Krause tenía entonces 60 años. Vivía ya establecido en Berlín, tras décadas de clases en Leipzig y Múnich. Tenía fama de severo, y es probable que a esas alturas la dinámica de la docencia le resultase cansadora. Los malos alumnos colmaban su paciencia. A las mujeres jóvenes sin talento les gritaba solo una palabra:
«¡Cásate! ¡Cásate!».
Claudio Arrau había cumplido ya los 10, y extrañaba Chillán desde una ciudad eu- ropea en la que su capacidad no avanzaba como él quería. Sus clases junto a Lütschg y Schramm lo habían desmotivado.
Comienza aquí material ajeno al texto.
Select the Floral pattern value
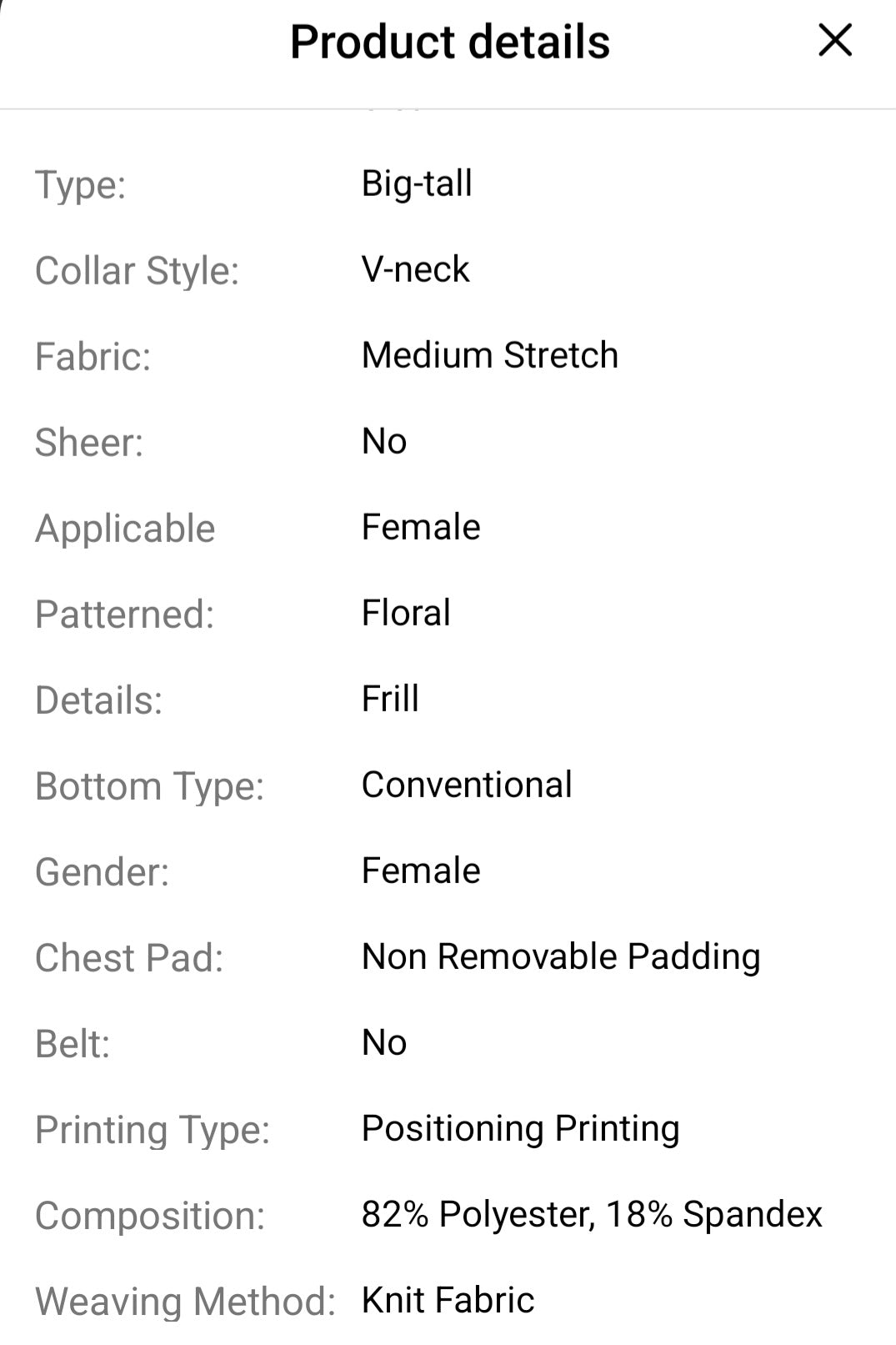896x1345 pixels. 406,613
El inicio de las lecciones con Krause, sin embargo, les mostró a los Arrau León que nadie se había dedicado jamás con tanta convicción al niño y que, por lo tanto, podía esperarse una transformación profunda de su entusiasmo por la música, así como de los resultados en su técnica y ejecución. En clases diarias de al menos noventa minutos (sumadas a prácticas de otras siete u ocho horas a solas cada día y en su casa), el menor fue fortaleciendo una interpretación atenta a la melodía, el tono distintivo de cada compositor y el significado amplio que una pieza podía tener por fuera de la partitura.